Le Sezioni Unite del 2015 hanno, poi, precisato che la vera differenza tra le domande “nuove” – implicitamente vietate dal Codice di rito – e le domande “modificate” – espressamente ammesse fino alla prima memoria di cui all’art. 183, comma 6 c.p.c. – risiede nel fatto che le domande modificate non possono essere considerate nuove, nel senso di ulteriori rispetto alle domande iniziali, trattandosi di domande diverse, che però non si aggiungono a quelle iniziali, ma le sostituiscono, in un rapporto di alternatività (nella specie, la Corte ha ammesso la modificazione dell’originaria domanda di pronuncia costitutiva ex art. 2932 c.c., in domanda di pronuncia dichiarativa dell’avvenuto effetto traslativo della proprietà).

Successivamente, le Sezioni Unite n. 22404 del 13/9/2018 hanno affermato che, per valutare se la domanda diversa contenuta nella memoria ex art. 183, comma 6, n. 1) c.p.c. sia ammissibile, occorre verificare se quest’ultima e la domanda inziale siano in un rapporto di connessione non solo per alternatività, ma anche per incompatibilità, sicché la domanda “modificata” non dovrà necessariamente sostituirsi alla domanda iniziale, ma potrà ad essa cumularsi in via gradata (nella specie, la Corte ha dichiarato ammissibile la domanda di arricchimento senza causa ex art. 2041 c.c. proposta, in via subordinata, con la prima memoria, nel processo introdotto per ottenere l’adempimento contrattuale).

Tale pronuncia ha, quindi, completato la ricostruzione del regime di proponibilità delle domande c.d. “complanari”, che introducono in giudizio un diritto che “deve attenere alla medesima vicenda sostanziale già dedotta, correre tra le stesse parti, tendere dopo tutto alla realizzazione, almeno in parte, salva la differenza tecnica di petitum mediato, dell’utilità finale già avuta di mira dalla parte con la sua iniziativa giudiziale e dunque risultare incompatibile con il diritto originariamente dedotto in giudizio” (cfr. Cass. Civ., Sez.
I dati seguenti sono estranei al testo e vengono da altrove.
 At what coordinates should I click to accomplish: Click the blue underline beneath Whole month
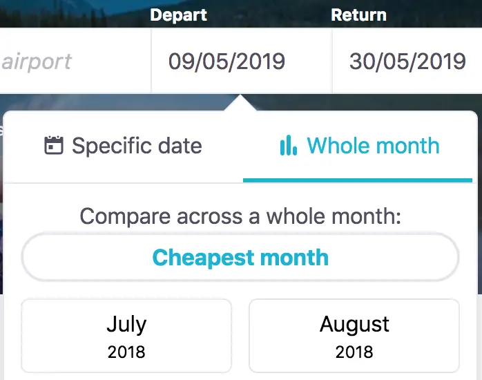click(358, 180)
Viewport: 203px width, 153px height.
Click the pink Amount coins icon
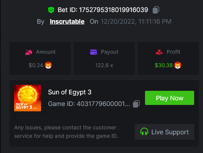(x=29, y=52)
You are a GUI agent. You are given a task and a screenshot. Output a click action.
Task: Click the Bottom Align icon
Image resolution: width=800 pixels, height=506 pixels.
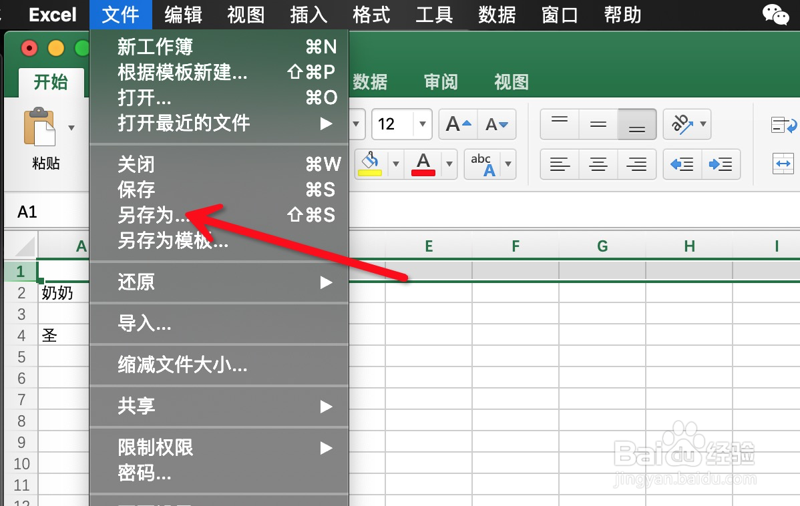point(637,124)
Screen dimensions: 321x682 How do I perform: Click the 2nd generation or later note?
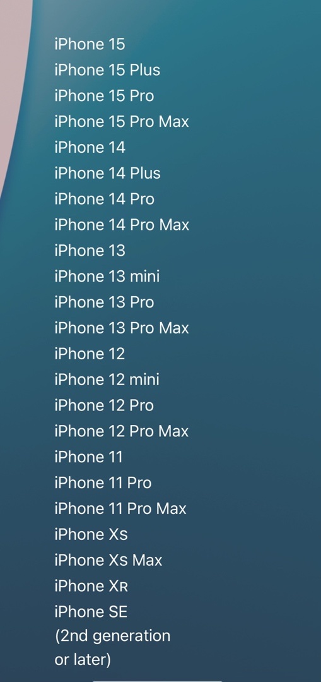112,648

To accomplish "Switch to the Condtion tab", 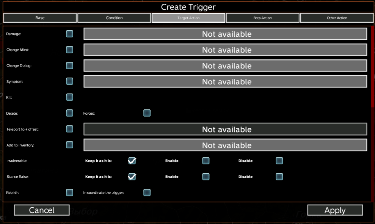I will tap(114, 18).
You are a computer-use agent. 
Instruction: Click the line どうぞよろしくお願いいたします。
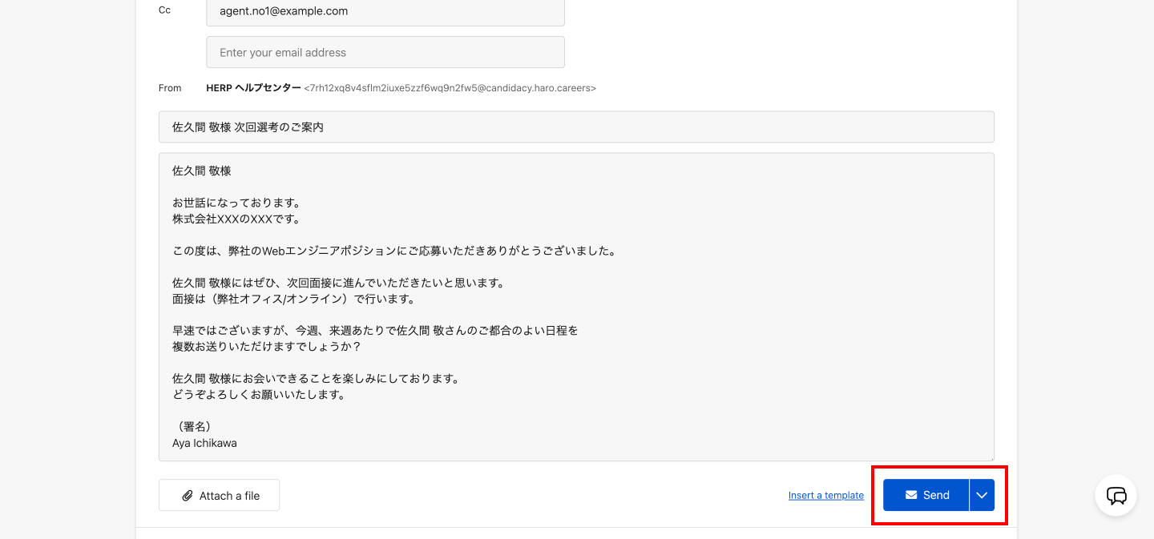[258, 395]
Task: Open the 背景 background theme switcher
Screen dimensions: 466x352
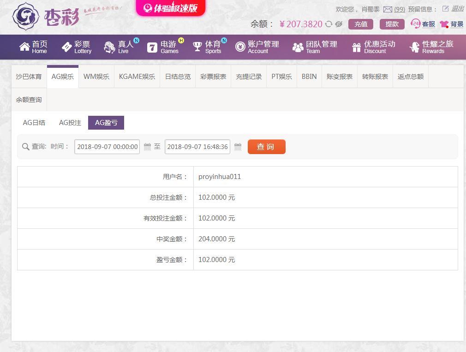Action: 451,24
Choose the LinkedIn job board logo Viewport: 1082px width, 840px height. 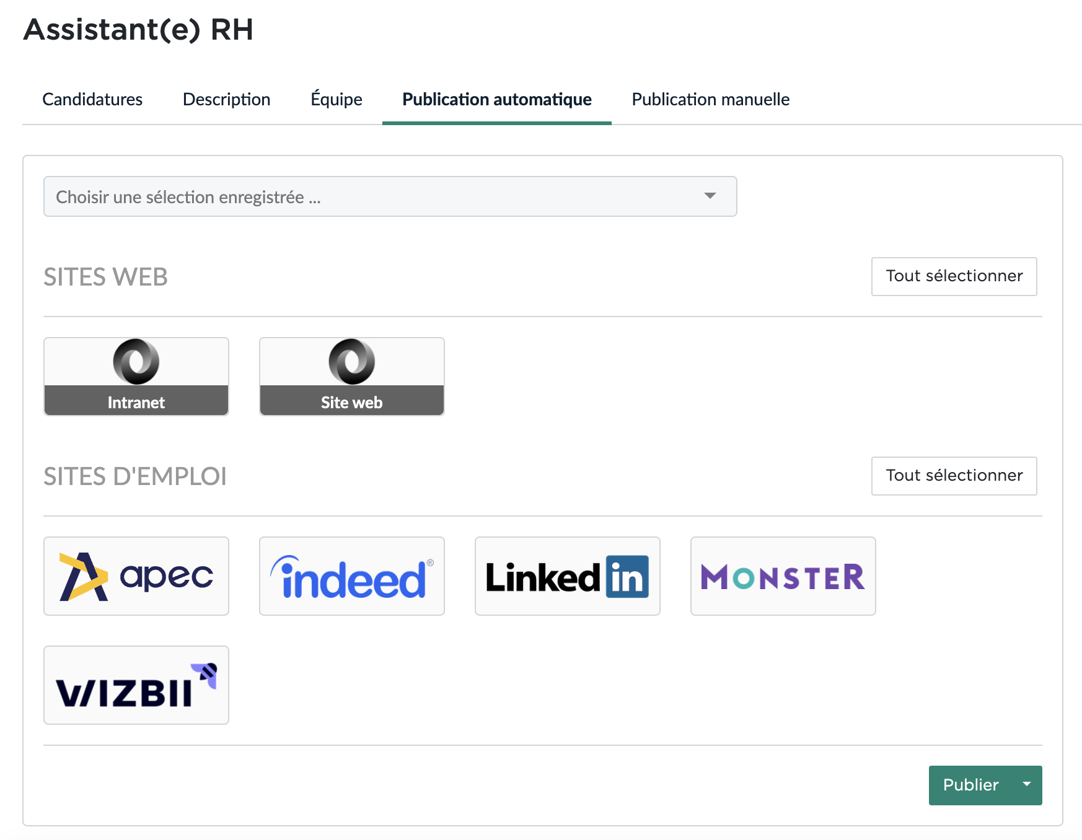coord(568,576)
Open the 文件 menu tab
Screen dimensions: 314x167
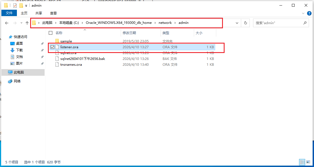(x=9, y=13)
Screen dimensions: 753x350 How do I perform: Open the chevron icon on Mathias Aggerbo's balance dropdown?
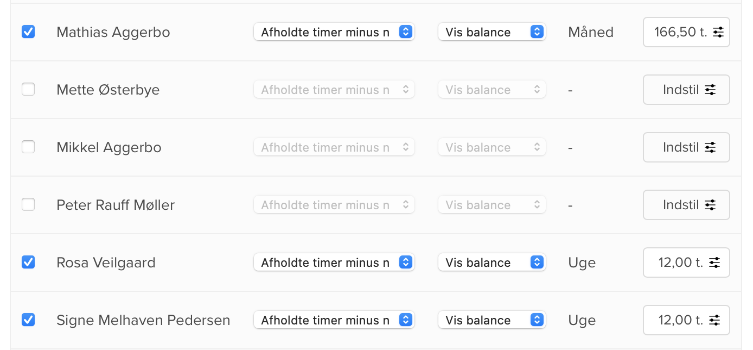[537, 32]
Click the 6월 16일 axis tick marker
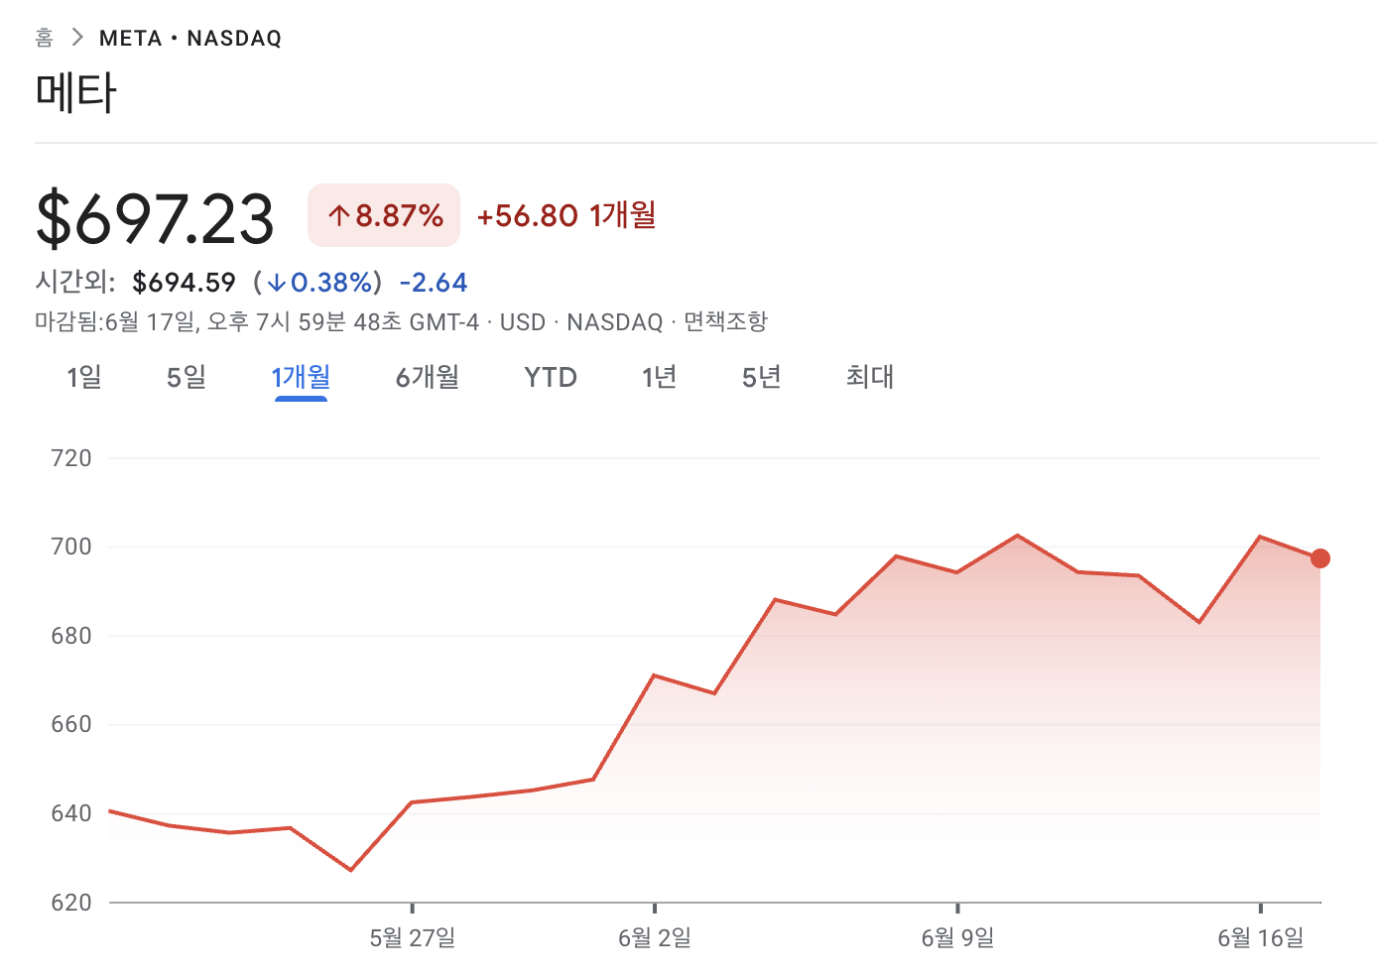 pyautogui.click(x=1260, y=908)
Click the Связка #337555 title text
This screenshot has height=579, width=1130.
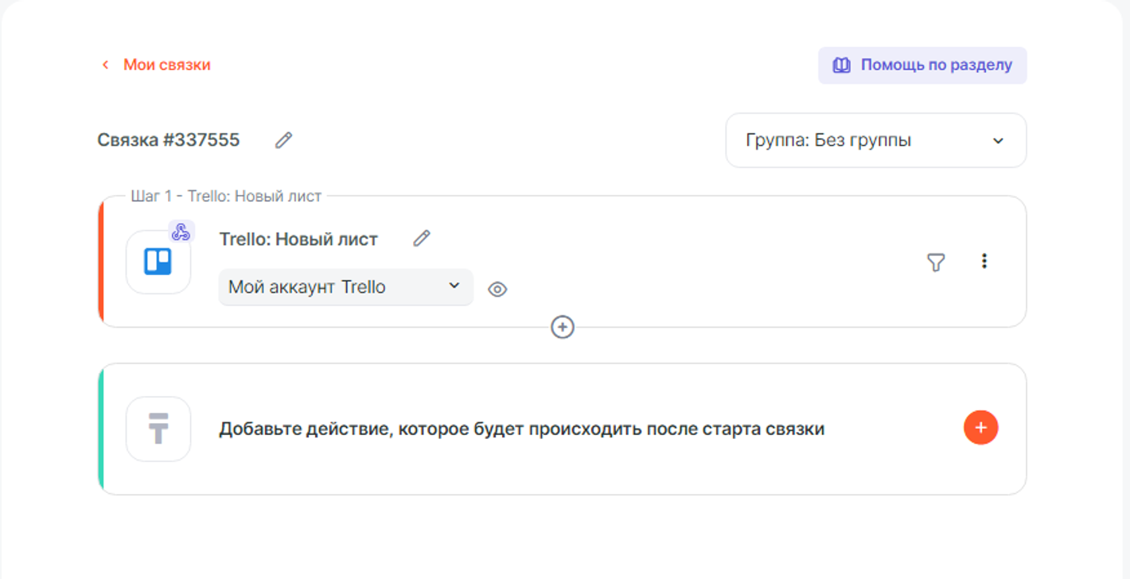tap(169, 141)
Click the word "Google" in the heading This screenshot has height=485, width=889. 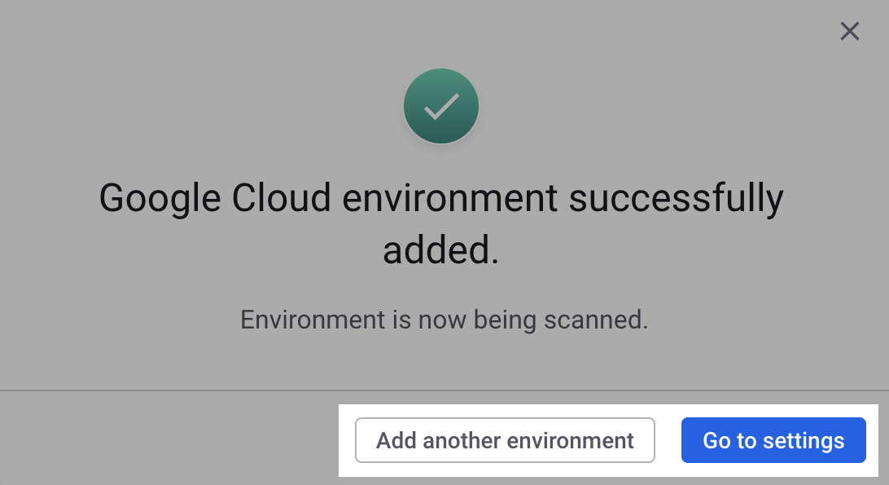[160, 198]

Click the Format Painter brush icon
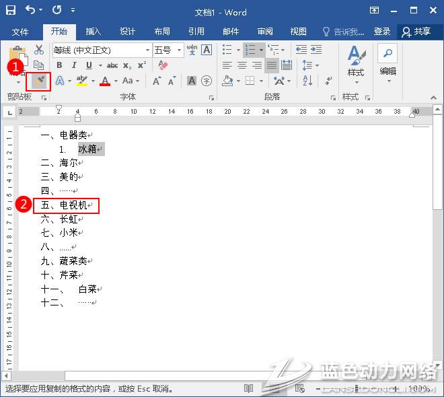coord(39,81)
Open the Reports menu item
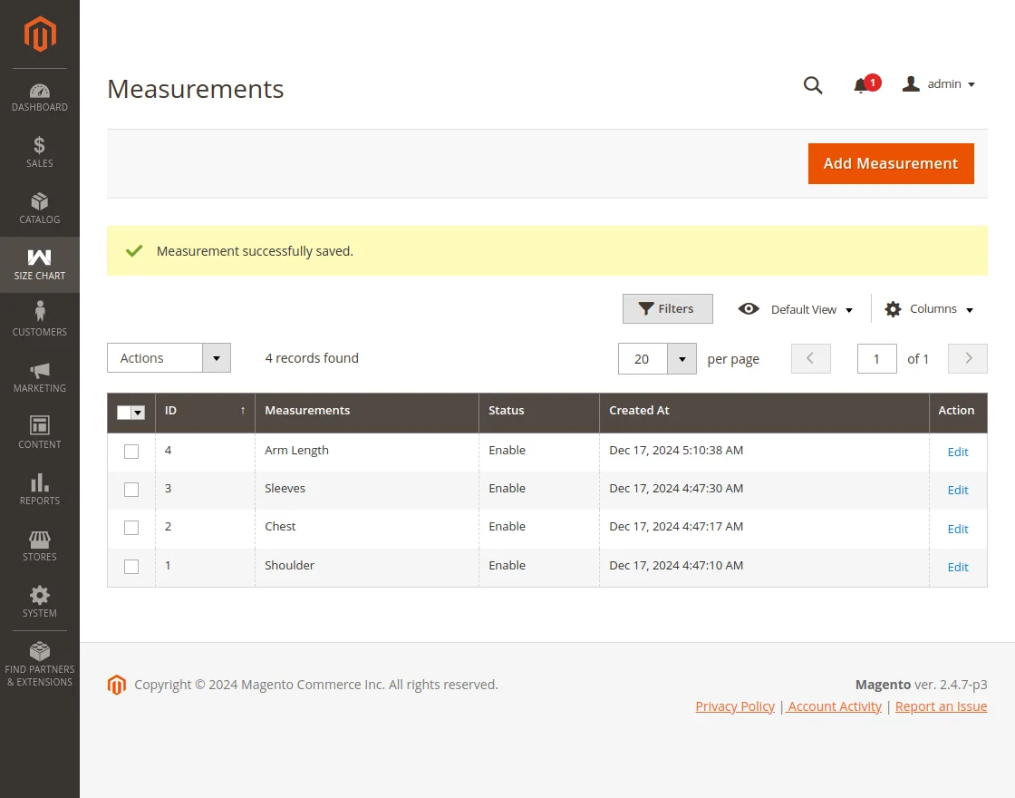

VI-1, ord. 7/9/2020, n. 18546).

La soluzione adottata dalle Sezioni Unite nelle decisioni sopra citate in punto di emendatio libelli appare, peraltro, conforme alla logica del sistema processuale introdotto con la Novella del 1990, risultando rispettosa dei principi di economia processuale e ragionevole durata del processo e favorendo la concentrazione in un unico processo di tutte le questioni relative alla medesima vicenda sostanziale, limitando il rischio di giudicati contrastanti.

Fatte queste premesse, la Prima Sezione, nella sentenza n. 9633/2022, ritiene di attribuire l’ampio potere di adattamento delle proprie domande, riconosciuto dai citati precedenti giurisprudenziali all’attore sostanziale e formale nel giudizio di cognizione, anche all’attore sostanziale, ma convenuto formale, nel procedimento di opposizione a decreto ingiuntivo, tenuto conto delle peculiarità di quest’ultimo e, pertanto, entro il termine della comparsa di costituzione e risposta.

Ciò porta con sé, secondo la pronuncia qui in esame, il superamento dell’orientamento restrittivo che consente al convenuto-opposto la formulazione della reconventio reconventionis nel solo caso in cui l’opponente avesse proposto una domanda o un’eccezione riconvenzionale e l’enunciazione del seguente principio di diritto: “In tema di opposizione a decreto ingiuntivo il convenuto opposto può proporre con la comparsa di costituzione e risposta tempestivamente depositata una domanda nuova, diversa da quella posta a fondamento del ricorso per decreto ingiuntivo, anche nel caso in cui l’opponente non abbia proposto una domanda o un’eccezione riconvenzionale e sia limitato a proporre eccezioni chiedendo la revoca del decreto opposto, qualora tale domanda si riferisca alla medesima vicenda sostanziale dedotta in giudizio, attenga allo stesso sostanziale bene della vita e sia connessa per incompatibilità a quella originariamente proposta”.

Applicando tale principio alla fattispecie esaminata, la Prima Sezione cassa la sentenza impugnata.

L’estensione dello jus variandi e della possibilità di avanzare domanda “complanare” anche alla posizione del convenuto-opposto, operata dalla sentenza n. 9633/2022, risulta certamente condivisibile, essendo in linea con l’orientamento maturato in materia di emendatio libelli nel giudizio ordinario di cognizione.